═══ Data for processing ═══
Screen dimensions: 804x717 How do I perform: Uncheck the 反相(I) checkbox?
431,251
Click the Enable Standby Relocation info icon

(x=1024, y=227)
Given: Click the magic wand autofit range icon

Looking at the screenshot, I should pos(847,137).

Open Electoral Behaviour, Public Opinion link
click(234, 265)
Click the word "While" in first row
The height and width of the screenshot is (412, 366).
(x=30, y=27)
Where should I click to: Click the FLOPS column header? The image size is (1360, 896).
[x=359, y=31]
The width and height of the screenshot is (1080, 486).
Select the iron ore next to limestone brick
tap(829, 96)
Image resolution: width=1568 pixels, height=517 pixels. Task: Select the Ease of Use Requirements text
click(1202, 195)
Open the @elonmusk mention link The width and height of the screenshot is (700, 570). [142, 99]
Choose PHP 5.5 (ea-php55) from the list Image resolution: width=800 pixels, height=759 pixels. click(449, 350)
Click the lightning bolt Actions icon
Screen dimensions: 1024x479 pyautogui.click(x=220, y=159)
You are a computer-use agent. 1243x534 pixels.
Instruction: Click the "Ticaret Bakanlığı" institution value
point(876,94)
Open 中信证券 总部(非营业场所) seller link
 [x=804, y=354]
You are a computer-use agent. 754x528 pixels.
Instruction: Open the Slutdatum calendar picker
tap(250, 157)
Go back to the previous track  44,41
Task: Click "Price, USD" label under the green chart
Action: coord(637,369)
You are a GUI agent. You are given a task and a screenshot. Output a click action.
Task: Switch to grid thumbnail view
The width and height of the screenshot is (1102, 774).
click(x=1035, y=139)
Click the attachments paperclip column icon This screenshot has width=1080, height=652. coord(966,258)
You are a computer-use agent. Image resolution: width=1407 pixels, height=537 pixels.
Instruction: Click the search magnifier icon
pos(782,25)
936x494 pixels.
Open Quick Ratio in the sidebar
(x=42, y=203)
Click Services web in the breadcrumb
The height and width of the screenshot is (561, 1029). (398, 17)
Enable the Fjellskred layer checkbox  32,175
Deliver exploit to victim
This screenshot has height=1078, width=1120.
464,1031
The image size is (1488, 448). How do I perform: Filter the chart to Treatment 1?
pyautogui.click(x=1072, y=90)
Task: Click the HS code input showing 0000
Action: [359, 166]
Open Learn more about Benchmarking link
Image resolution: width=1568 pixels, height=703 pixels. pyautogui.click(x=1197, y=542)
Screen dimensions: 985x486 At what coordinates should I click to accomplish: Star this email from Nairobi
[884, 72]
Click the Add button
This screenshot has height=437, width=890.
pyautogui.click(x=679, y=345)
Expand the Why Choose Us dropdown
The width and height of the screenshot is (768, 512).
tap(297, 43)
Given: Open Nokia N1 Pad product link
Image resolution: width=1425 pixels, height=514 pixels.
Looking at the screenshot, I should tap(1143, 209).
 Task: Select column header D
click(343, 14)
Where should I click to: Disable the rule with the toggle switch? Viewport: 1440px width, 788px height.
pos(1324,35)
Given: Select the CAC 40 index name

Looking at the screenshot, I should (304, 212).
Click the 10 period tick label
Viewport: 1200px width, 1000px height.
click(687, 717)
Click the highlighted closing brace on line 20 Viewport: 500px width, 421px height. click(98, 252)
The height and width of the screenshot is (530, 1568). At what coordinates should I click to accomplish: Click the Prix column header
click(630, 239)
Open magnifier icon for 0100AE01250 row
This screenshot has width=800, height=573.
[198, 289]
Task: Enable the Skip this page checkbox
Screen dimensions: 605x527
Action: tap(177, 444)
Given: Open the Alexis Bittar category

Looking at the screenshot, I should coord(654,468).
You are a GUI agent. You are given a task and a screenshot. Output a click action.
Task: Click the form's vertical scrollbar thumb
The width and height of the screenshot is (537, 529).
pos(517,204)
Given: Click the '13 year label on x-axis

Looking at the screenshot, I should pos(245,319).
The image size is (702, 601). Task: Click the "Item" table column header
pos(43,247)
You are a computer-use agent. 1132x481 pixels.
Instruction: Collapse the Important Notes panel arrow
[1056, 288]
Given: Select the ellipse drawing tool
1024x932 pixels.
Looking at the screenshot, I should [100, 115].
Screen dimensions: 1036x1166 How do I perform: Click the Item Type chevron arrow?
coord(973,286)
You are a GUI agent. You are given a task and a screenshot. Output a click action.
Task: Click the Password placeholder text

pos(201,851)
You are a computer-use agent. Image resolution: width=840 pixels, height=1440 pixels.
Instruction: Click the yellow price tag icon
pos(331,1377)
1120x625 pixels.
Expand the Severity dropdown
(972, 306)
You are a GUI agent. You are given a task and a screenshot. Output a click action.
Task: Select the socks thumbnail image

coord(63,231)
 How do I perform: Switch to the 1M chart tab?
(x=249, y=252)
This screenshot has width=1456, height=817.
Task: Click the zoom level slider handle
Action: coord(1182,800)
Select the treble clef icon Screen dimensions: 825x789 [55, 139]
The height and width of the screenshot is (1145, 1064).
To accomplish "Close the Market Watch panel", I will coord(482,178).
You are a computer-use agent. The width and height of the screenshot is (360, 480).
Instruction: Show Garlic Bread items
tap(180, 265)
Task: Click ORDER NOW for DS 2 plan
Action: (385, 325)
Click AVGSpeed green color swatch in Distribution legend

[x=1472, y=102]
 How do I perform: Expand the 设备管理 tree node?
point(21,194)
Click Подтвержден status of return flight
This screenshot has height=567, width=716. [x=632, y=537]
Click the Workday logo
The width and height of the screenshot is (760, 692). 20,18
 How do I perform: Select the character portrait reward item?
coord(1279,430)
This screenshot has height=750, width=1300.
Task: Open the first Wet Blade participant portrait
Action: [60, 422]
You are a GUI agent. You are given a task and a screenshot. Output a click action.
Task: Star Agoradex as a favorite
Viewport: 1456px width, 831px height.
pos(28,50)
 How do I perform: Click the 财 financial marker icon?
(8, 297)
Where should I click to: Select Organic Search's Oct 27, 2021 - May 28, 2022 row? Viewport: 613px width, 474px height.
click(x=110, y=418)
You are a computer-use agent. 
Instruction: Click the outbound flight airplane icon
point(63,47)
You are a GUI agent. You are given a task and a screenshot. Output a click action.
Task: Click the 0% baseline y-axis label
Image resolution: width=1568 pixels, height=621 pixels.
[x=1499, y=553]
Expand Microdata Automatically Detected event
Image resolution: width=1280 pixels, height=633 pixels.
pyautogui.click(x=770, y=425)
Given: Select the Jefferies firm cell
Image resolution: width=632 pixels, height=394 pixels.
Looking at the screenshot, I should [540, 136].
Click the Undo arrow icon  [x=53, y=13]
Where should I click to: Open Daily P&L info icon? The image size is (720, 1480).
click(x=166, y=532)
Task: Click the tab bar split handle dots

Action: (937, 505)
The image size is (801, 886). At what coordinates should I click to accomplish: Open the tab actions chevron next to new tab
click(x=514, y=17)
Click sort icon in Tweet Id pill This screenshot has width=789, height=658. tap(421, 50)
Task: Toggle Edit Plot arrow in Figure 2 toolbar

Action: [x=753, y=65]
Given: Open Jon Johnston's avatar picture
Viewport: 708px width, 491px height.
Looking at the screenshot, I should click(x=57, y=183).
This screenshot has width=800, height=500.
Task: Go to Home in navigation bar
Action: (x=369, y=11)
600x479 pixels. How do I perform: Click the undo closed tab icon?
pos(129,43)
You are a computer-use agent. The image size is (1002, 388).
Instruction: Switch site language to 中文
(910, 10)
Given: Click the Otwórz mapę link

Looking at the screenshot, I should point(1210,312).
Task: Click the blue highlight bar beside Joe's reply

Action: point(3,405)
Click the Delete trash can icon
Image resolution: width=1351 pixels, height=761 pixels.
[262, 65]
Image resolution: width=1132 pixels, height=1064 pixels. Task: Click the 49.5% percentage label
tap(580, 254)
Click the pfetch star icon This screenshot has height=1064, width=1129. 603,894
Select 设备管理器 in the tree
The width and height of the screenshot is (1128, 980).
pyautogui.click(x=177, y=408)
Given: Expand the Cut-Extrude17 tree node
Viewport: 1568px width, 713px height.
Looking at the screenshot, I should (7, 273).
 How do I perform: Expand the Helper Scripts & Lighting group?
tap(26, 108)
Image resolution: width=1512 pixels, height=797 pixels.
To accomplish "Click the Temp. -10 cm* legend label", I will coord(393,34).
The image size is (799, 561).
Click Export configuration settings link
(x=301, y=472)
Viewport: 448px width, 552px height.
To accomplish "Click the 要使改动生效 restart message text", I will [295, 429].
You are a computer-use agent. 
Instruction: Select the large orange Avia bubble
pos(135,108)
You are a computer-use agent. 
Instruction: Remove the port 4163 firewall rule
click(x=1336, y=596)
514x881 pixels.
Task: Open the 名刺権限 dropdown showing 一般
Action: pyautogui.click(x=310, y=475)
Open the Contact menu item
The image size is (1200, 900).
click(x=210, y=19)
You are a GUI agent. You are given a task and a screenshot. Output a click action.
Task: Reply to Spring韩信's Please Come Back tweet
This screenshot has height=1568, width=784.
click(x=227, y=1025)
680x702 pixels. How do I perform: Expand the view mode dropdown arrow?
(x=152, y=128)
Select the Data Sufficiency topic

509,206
═══
Wherever the string "will" appears in a line of the records, copy that line.

To accomplish "Close the Market Watch panel", I will coord(482,178).
To accomplish "Click the Temp. -10 cm* legend label", I will coord(393,34).
To accomplish "Click the 要使改动生效 restart message text", I will [295, 429].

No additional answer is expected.